Oh, now American shouldn’t be allowed to joke about food? Gee, I thought that censorship would be further down the list. “First they came for the samosa haters, and I said nothing…”

There were more broadsides from the nasty–but politically correct!—perspective of anti-white vilification.

“What is it with white guys with elite media jobs thinking everyone wants to read their dumb, very poorly informed rants about how much they dislike all Indian food? It is not cute. It is racist,” read a tweet from filmmaker Arlen Parsa.

“…seems to me once you go to Everything Those Bazillions of Brown People Eat Is Beneath Human Consumption it takes it into a categorically different place and suddenly it’s just not fun any more,” added actor Vince Gatton.

Oh, bite me. Saying one doesn’t savor a region’s food, in jest or honestly, isn’t racist by any definition of the word.

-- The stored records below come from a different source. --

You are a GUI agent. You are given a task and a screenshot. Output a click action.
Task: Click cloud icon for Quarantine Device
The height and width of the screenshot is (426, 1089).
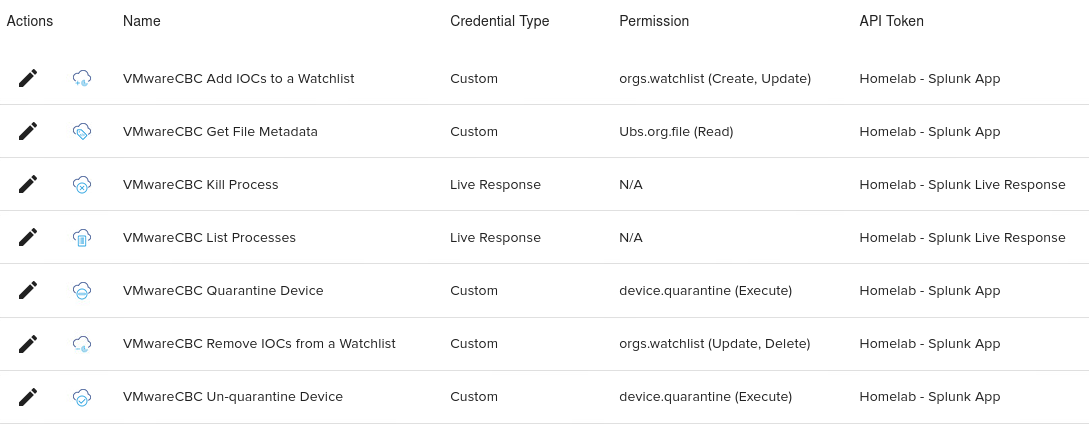click(82, 290)
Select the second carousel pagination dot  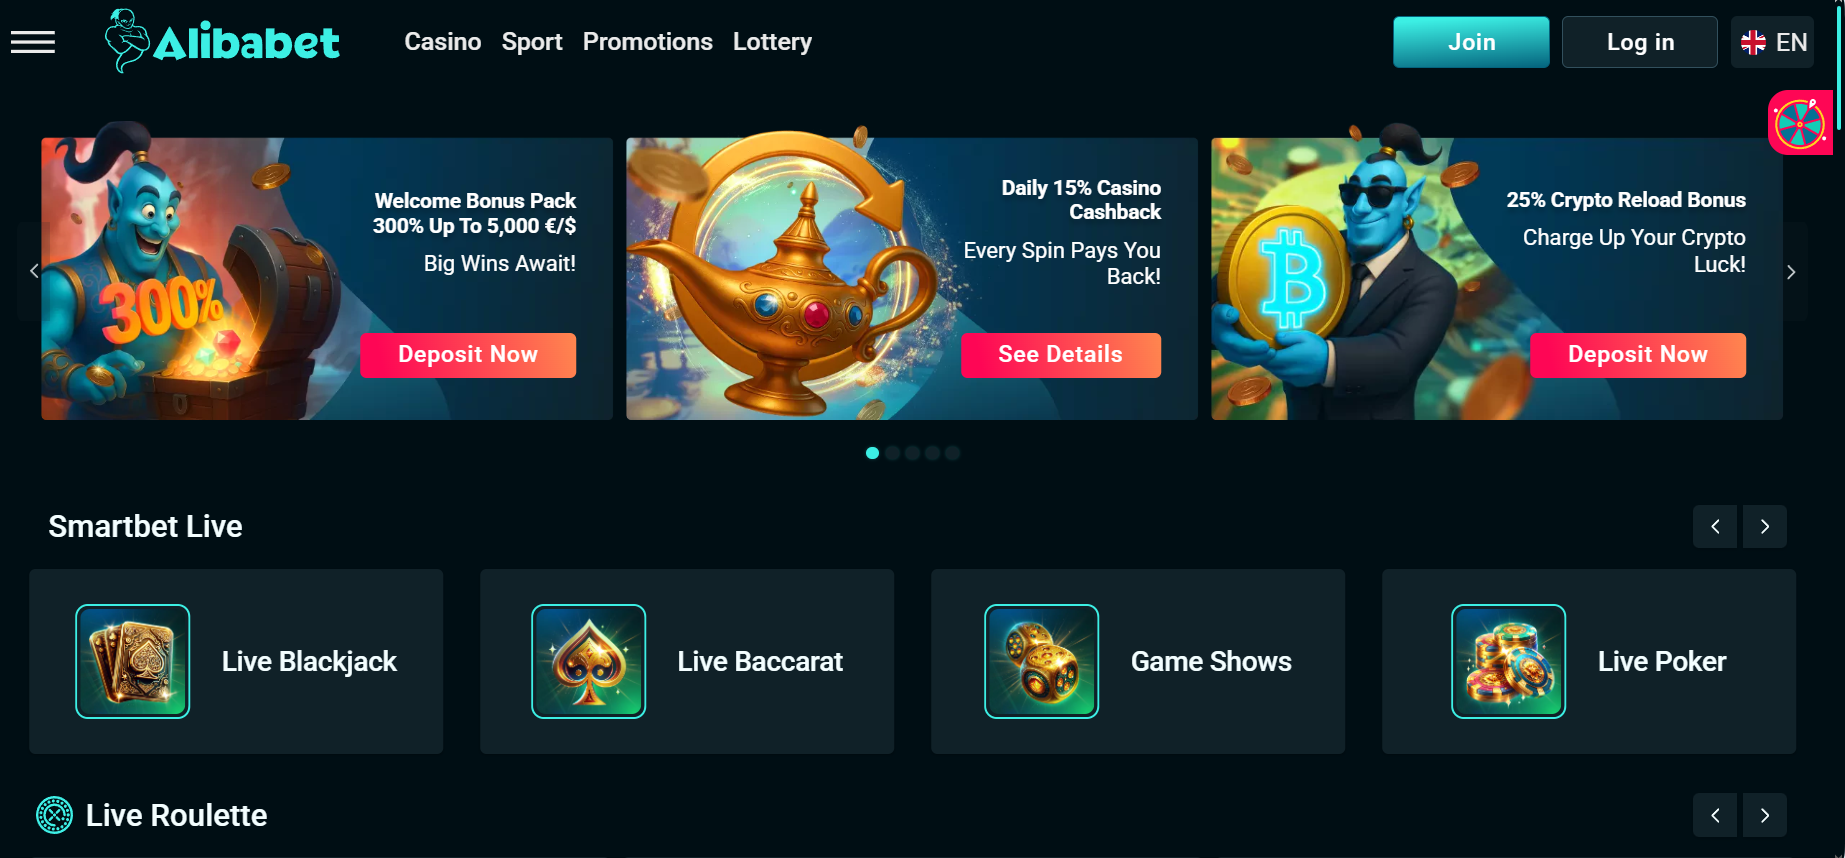[x=892, y=453]
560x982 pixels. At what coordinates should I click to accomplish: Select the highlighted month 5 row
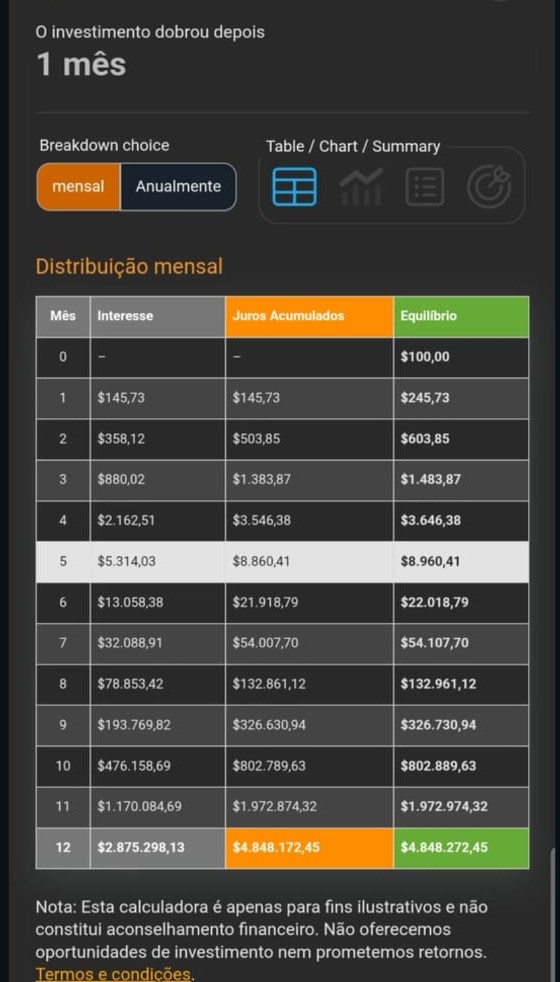283,562
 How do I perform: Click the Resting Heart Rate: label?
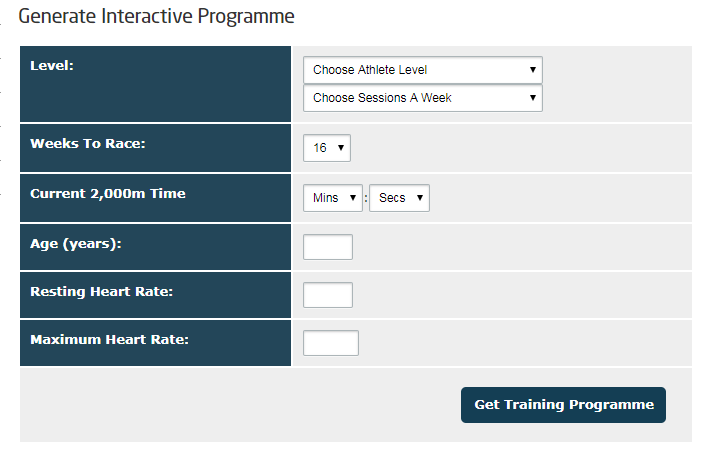tap(101, 292)
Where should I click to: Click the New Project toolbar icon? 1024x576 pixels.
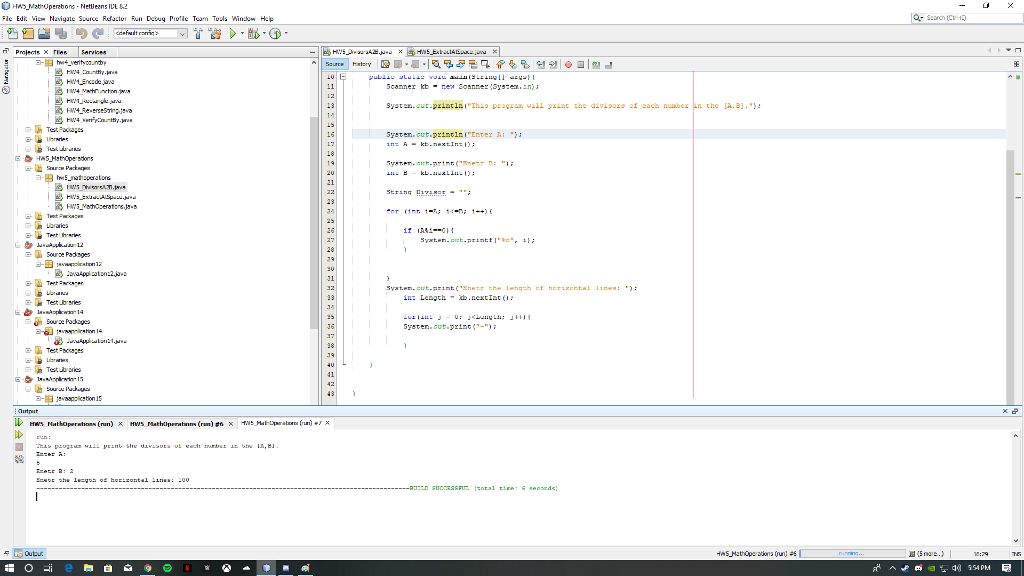click(28, 31)
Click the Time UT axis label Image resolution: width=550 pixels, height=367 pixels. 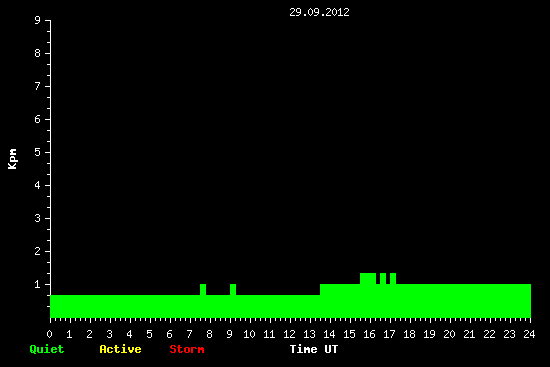click(x=314, y=349)
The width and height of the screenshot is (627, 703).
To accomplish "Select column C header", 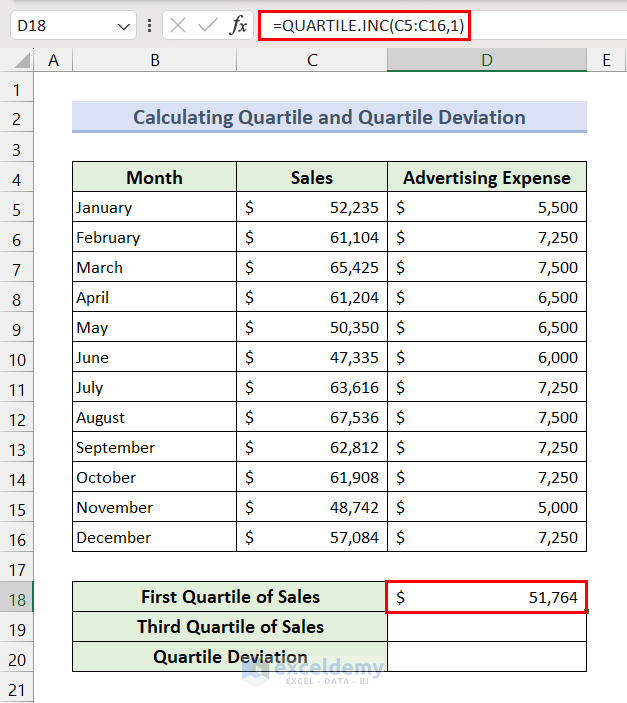I will coord(312,60).
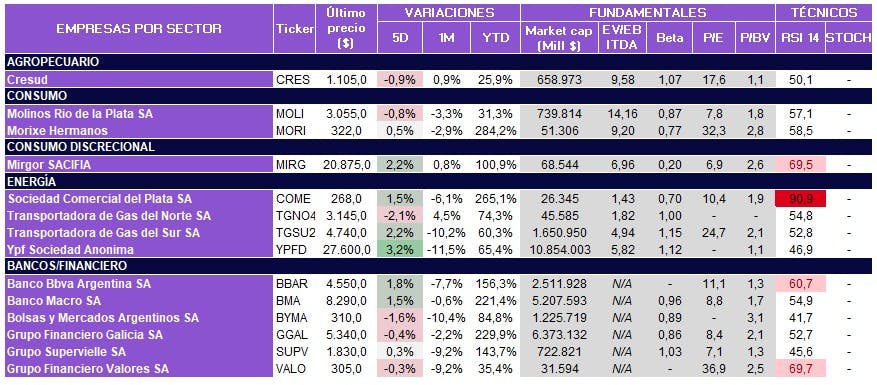Select the 20.875,0 price for Mirgor
Screen dimensions: 877x385
pyautogui.click(x=346, y=165)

Weingarten, whom I thought was made of sterner stuff, initially refused to grovel, initially tweeted “I take nothing back,” but quickly reversed course. “From start to finish plus the illo, the column was about what a whining infantile ignorant dickhead I am,” tweeted Weingarten. “I should have named a single Indian dish, not the whole cuisine, & I do see how that broad-brush was insulting, Apologies.(Also, yes, curries are spice blends, not spices.)”

The “illo’? The drawing above showing Weingarted turning up his nose at a spoonful of Old Bay spice? That shows “ignorance”?

Then the Post absurdly added a correction to the article, stating that “A previous version of this article incorrectly stated that Indian cuisine is based on one spice, curry, and that Indian food is made up only of curries, types of stew. In fact, India’s vastly diverse cuisines use many spice blends and include many other types of dishes. The article has been corrected.” Wait, does that mean balsamic vinegar really did break up the Beatles?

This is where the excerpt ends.